DIFC based entities allowed to own properties with the DLD | IMC
Make an Enquiry

DIFC based entities allowed to own properties registered with the Dubai Land Department

The MoU between DLD and DIFC:

The Dubai Land Department (DLD) and the Dubai International Financial Centre (DIFC) authority entered into a Memorandum Of Understanding (MOU) on 4th May 2017, to allow specific DIFC companies and other establishments to own land, real estate plots or properties outside of DIFC  but within the Emirate of Dubai.

Who is authorized to own real estate under this MOU?

  • Companies;
  • Partnerships;
  • Foundations;
  • Real Estate Investment Trust (RETI);
  • Special Purpose Vehicles owned by Real Estate Funds;
  • Real Estate Funds with a license to undertake commercial properties;
  • Special Purpose Vehicles, if not owned by Real Estate Funds cannot take advantage of this MOU.

What are the requirements and procedures under this MOU?

The MOU has prescribed a certain set of regulations to be followed by the DIFC establishments:

  • The DIFC establishment must first apply for No Objection Certificate (NOC) from DIFC Registrar of Companies (ROC).
  • The companies verification process is in into two categories:
    • For Private Limited Companies:
      The ROC shall issue the NOC after the verification of the submitted notarized and corporate document of the DIFC company. The verification shall continue up until the identification of the individual shareholders, the good standing and then it is allowed to own real estate.
    • For Public Limited Companies:
      If the company is listed or regulated, the ROC might not require the legalization and the notarization of the corporate document.
  • Once the NOC is issued, the registrar will set aside a separate register for the DIFC establishment which enables the ROC to track any future transfer or issue of shares which will reflect in the DLD’s records resulting in a fee payment.
  • The DIFC establishment shall then submit the NOC to the DLD along with the signed letter agreeing to inform the DLD about the outlook or issue of shares in owning the real estate and required fee payment thereon.
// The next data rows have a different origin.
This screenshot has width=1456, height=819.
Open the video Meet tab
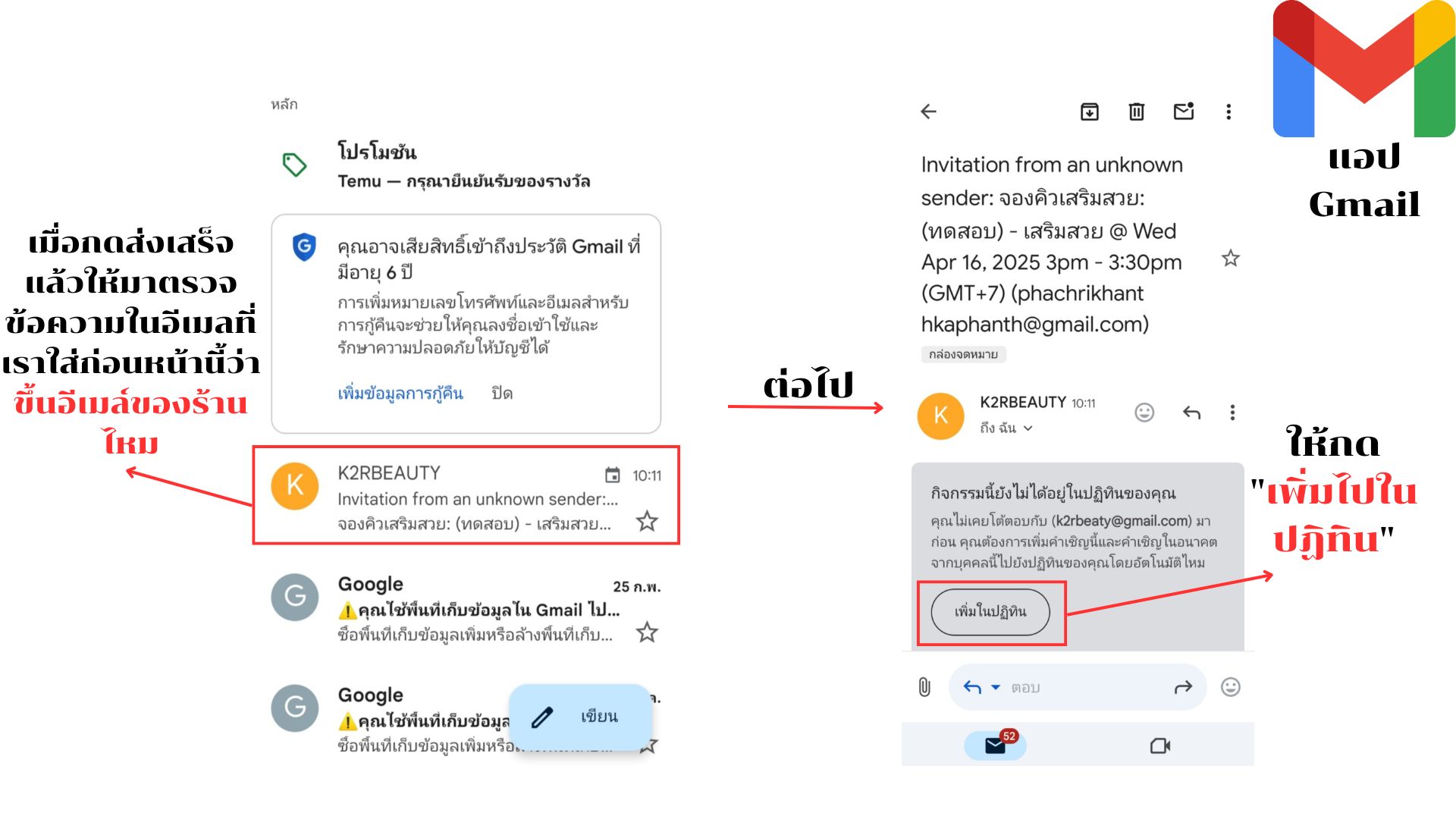[x=1159, y=746]
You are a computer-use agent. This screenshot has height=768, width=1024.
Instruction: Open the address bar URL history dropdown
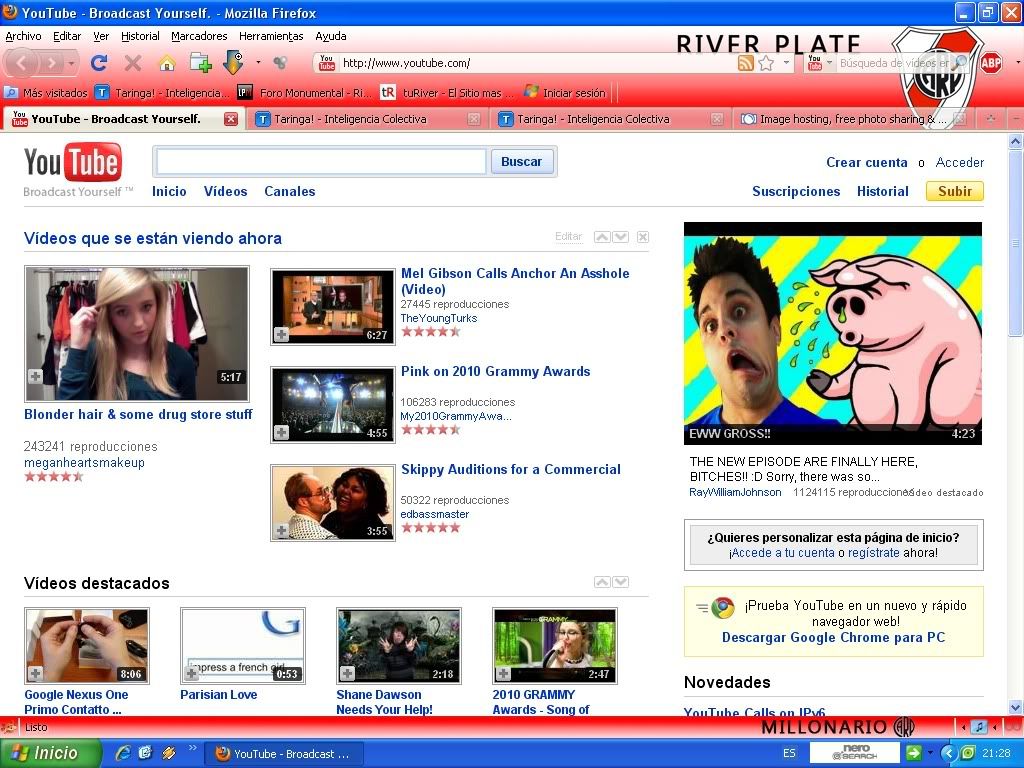[786, 63]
This is Acknowledgement and Undertaking.
  • When all the required documents are submitted, and the necessary procedures are duly completed, the DIFC establishment will make a payment of 4% transfer/registration fees. The DLD will then register the real estate under the DIFC establishment name and will issue the Title deed.
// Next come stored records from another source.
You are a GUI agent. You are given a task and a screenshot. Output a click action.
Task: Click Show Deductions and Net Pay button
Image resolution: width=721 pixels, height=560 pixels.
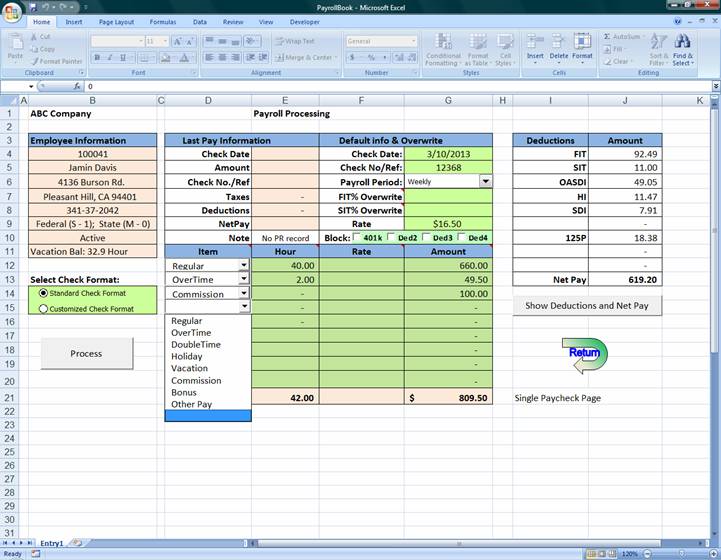point(587,306)
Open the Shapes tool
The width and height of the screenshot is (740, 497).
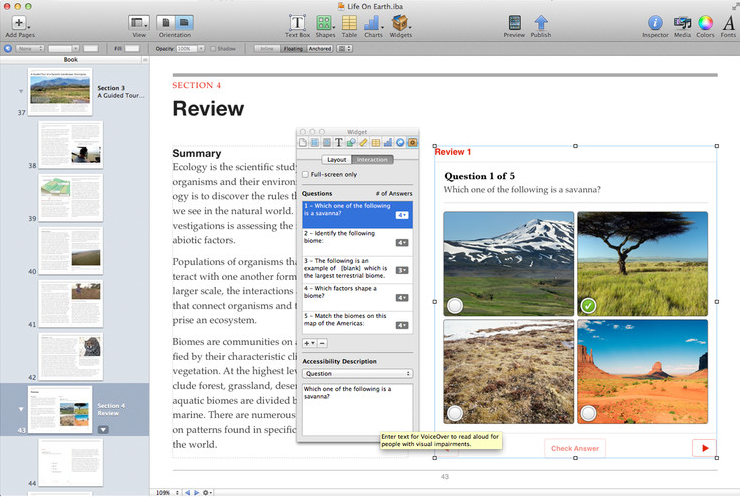(x=325, y=22)
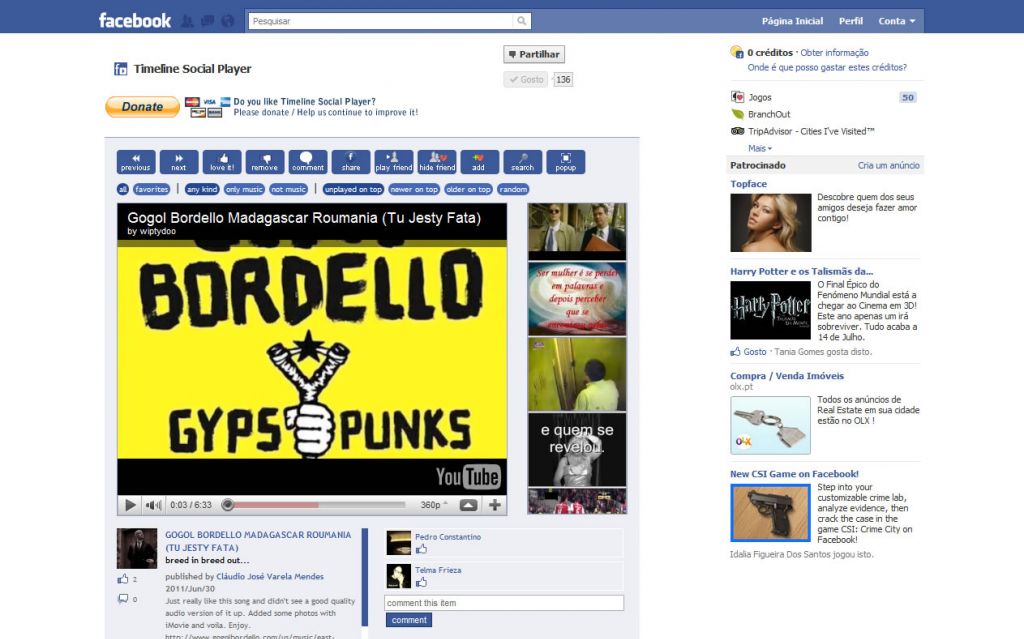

Procedure for issuance or transfer of shares:

The DIFC establishment has to seek approval from the DLD through an NOC. The NOC submitted by the DIFC establishment with proper corporate documents necessary and a formal letter in English and Arabic to DLD requesting a DLD NOC. Upon verification of the documents submitted by the DIFC establishment through ROC with a payment of 4% fee on the value of the shares issued or transferred.
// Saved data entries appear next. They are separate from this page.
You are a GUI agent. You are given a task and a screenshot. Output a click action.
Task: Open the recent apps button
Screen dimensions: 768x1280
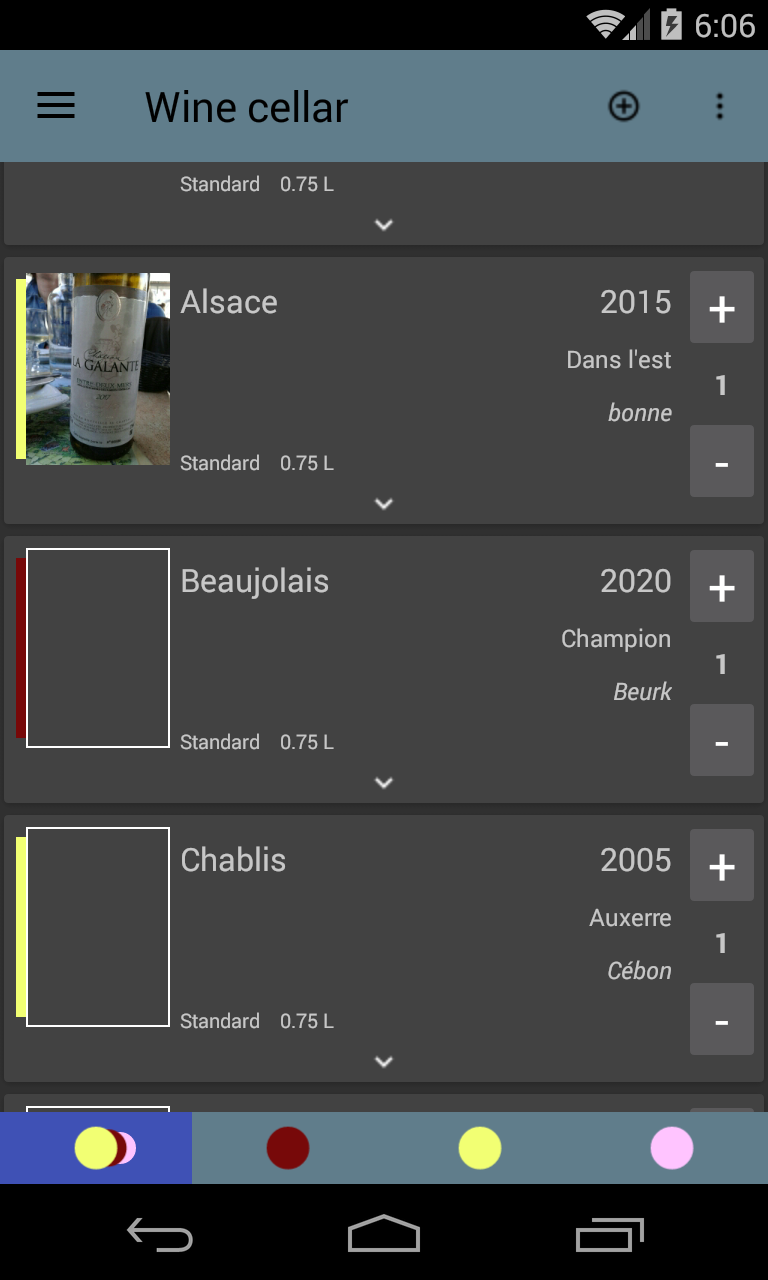(x=609, y=1236)
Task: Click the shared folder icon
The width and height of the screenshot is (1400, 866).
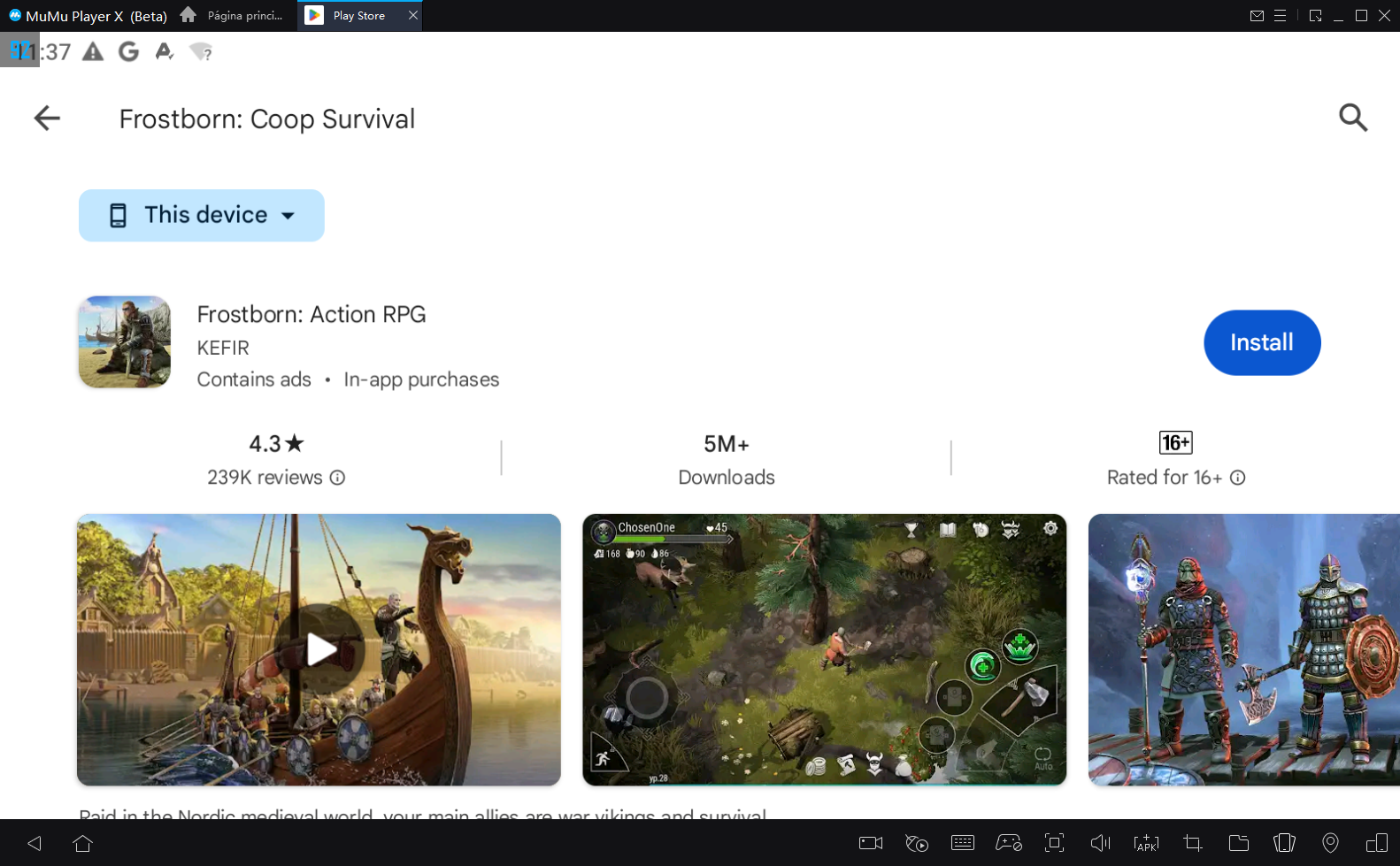Action: pyautogui.click(x=1239, y=843)
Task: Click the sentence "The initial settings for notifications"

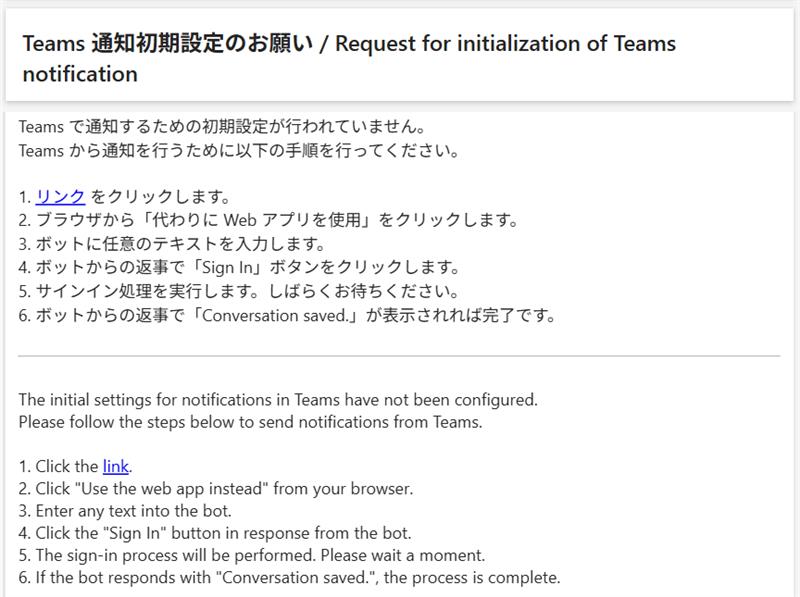Action: pyautogui.click(x=278, y=400)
The DLD will then issue a DLD NOC to the ROC for registering the transaction in the DIFC establishment’s records. This payment of 4% fee is exempt from certain cases:

  • Example 1:

When the DIFC establishment or Real Estate Funds or Special Purpose Vehicle owned by Real Estate Fund issues new shares to existing shareholders, no DLD NOC or DLD fees are required, but the DIFC establishment has to inform the DLD through ROC.

If the above-said establishments are issuing new shares to new shareholders. A notification fee of AED 10,000 has to be paid to the ROC who will collect it on DLD’S behalf and inform DLD on the shares issued and the identity of the shareholders.

  • Example 2:

When the DIFC establishment transfer involves the same shareholder, the same percentage, then a special fee of 0.125% of the value of the real estate owned by the establishment shall apply. This is also known as the “gifting” procedure of the DLD.

  • Example 3:

There are no DLD fees or DLD NOC  applicable if there the issue or transfer of shares by REIT’s which are regulated by the Dubai Financial Services Authority or listed in the Nasdaq Dubai. REIT’s not listed in Nasdaq Dubai is liable to pay full DLD fees.

Noncompliance:

The transfer of shares indirectly to corporate shareholders in foreign jurisdiction also requires the payment of fees to DLD and must be reported to ROC. If the DIFC establishment fails to comply with the DLD and ROC requirements shall be penalized with a fine as well as the suspension of the commercial license.

Conclusion:

These procedural changes after the MOU will allow the foundations and trusts incorporated under DIFC to own the real estate in Dubai. This major reform will also open similar avenues in Abu Dhabi and it will also make the procedures less expensive for both the parties involved.